→ SOAL A
Ubahlah catatan di bawah, mulai dari baris yang memuat "Task: Open MACD indicator settings gear" hingga baris yang memuat "(2088, 206)", menjadi CSV dua kolom bernama tugas dan jawaban. Setiap permintaan menempati satu baris, dengan teks dan jawabannya masing-masing dalam satu kolom berkutip dan pergantian baris diganti spasi.

Sukabumi-keuskupanbogor.org: Syukur atas kasih, kesetiaan Tuhan terhadap keberadaan dan perjalanan Yayasan Mardi Waluya. Tak terasa, tepat pada tanggal 31 Oktober 2019 Yayasan Mardi Waluya genap 60 tahun.
Dalam sejarah, Yayasan Mardi Waluya didirikan oleh Suster-suster Fransiskan Sukabumi setelah Indonesia merdeka. Seperti yang disampaikan oleh Pelayan Umum Kongregasi SFS dalam sambutanya di buku kenangan, nama Yayasan ini sebelumnya bernama “YAYASAN TOEVLCHT IN LIJDEN” (tempat pengungsian bagi yang menderita), yang melayani bidang kesehatan: Rumah Sakit Santa Lidwina d Sukabumi, Rumah Sakit Santo Yusup di Sukanegara, dan Kliinik di Cibeber Cianjur. Setelah Indonesia merdeka, para suster mendaftarkan diri lagi dengan nama YAYASAN MARDI WALUYA, yang resmi didirikan pada tanggal 31 Oktober 1959. Di hadapan Notaris Bandung Meester Tan Eng Kiam, yayasan ini didaftarkan ke Pengadilan Negeri Sukabumi pada tanggal 19 Desember 1984 dengan nomor Reg. 1271984PN Smi.

→ BAHAN LATIHAN
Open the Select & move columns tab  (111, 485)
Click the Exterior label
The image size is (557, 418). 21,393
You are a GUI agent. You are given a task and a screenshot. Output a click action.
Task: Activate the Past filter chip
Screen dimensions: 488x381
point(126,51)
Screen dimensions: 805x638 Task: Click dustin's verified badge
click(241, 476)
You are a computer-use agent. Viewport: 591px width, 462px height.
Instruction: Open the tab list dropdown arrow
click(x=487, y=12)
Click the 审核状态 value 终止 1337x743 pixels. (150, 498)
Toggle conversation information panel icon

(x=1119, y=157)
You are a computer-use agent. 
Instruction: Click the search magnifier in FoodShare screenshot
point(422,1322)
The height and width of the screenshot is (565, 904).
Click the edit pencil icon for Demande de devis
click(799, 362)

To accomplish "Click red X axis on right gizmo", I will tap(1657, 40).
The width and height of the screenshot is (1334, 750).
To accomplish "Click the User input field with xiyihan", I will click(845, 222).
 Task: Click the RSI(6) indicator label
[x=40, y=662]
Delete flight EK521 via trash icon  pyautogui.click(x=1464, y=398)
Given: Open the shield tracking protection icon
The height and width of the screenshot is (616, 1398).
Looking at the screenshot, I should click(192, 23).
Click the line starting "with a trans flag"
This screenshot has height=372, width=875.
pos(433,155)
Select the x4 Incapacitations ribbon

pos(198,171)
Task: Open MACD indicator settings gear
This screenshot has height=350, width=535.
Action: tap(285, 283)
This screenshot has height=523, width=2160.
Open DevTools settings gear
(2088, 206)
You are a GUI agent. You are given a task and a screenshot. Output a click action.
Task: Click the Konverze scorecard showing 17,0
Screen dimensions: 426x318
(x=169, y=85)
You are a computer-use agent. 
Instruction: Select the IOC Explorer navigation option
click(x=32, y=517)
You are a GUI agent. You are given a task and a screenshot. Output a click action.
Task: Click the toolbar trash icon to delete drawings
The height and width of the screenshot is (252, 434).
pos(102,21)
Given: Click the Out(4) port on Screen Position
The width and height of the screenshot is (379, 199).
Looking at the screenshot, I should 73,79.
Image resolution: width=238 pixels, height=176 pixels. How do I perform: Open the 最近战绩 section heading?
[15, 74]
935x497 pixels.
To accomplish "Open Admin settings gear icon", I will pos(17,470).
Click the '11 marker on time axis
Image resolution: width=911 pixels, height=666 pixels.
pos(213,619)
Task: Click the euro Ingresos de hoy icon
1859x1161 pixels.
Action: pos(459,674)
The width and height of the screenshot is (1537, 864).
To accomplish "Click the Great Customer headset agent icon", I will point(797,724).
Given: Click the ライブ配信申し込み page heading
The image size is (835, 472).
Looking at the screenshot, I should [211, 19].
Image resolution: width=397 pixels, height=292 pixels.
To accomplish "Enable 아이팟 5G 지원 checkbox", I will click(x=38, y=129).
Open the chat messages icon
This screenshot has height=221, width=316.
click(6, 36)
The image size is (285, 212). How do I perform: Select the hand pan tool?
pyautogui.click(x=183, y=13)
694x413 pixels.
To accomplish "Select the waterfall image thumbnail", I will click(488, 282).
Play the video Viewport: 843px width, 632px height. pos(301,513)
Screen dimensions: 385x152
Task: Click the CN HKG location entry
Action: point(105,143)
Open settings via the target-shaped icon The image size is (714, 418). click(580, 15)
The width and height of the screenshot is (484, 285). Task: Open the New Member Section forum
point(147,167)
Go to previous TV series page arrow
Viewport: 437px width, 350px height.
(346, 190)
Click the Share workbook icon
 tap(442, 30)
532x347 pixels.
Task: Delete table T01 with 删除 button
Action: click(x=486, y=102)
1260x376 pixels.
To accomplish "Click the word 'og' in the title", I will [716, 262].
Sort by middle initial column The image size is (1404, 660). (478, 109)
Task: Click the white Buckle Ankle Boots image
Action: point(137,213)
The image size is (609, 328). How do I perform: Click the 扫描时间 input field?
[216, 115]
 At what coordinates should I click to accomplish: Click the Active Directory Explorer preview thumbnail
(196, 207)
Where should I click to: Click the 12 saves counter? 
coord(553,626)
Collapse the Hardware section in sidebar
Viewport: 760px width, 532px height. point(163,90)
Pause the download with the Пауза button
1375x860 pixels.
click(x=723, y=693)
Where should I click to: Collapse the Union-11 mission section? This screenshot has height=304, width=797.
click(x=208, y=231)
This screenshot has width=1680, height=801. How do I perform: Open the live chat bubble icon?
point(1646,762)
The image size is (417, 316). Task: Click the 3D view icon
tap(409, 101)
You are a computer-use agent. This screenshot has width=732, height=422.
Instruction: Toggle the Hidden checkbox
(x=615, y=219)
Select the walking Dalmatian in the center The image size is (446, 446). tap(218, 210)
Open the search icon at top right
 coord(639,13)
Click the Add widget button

→ SOAL B
Sunting bagian teks sumber mulai dari "Dalam sejarah, Yayasan" hingga "Reg. 1271984PN Smi.", lalu tuliskan kembali dengan mengganti "Sukanegara" menjadi "Sukaraja".

→ JAWABAN BENAR A
tugas,jawaban
"Task: Open MACD indicator settings gear This screenshot has height=350, width=535.","Action: tap(285, 283)"
"This screenshot has height=523, width=2160. Open DevTools settings gear","(2088, 206)"

→ JAWABAN BENAR B
Dalam sejarah, Yayasan Mardi Waluya didirikan oleh Suster-suster Fransiskan Sukabumi setelah Indonesia merdeka. Seperti yang disampaikan oleh Pelayan Umum Kongregasi SFS dalam sambutanya di buku kenangan, nama Yayasan ini sebelumnya bernama “YAYASAN TOEVLCHT IN LIJDEN” (tempat pengungsian bagi yang menderita), yang melayani bidang kesehatan: Rumah Sakit Santa Lidwina d Sukabumi, Rumah Sakit Santo Yusup di Sukaraja, dan Kliinik di Cibeber Cianjur. Setelah Indonesia merdeka, para suster mendaftarkan diri lagi dengan nama YAYASAN MARDI WALUYA, yang resmi didirikan pada tanggal 31 Oktober 1959. Di hadapan Notaris Bandung Meester Tan Eng Kiam, yayasan ini didaftarkan ke Pengadilan Negeri Sukabumi pada tanggal 19 Desember 1984 dengan nomor Reg. 1271984PN Smi.